* Exercise *
For each line below, return an exact copy.

═════ Given data

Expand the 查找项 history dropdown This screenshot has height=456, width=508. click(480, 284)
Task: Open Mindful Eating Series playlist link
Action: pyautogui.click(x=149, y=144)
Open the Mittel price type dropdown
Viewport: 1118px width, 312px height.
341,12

══════════

* Answer to the exercise *
Expand the 查找项 history dropdown This screenshot has height=456, width=508. click(480, 284)
Task: Open Mindful Eating Series playlist link
Action: pyautogui.click(x=149, y=144)
Open the Mittel price type dropdown
Viewport: 1118px width, 312px height.
341,12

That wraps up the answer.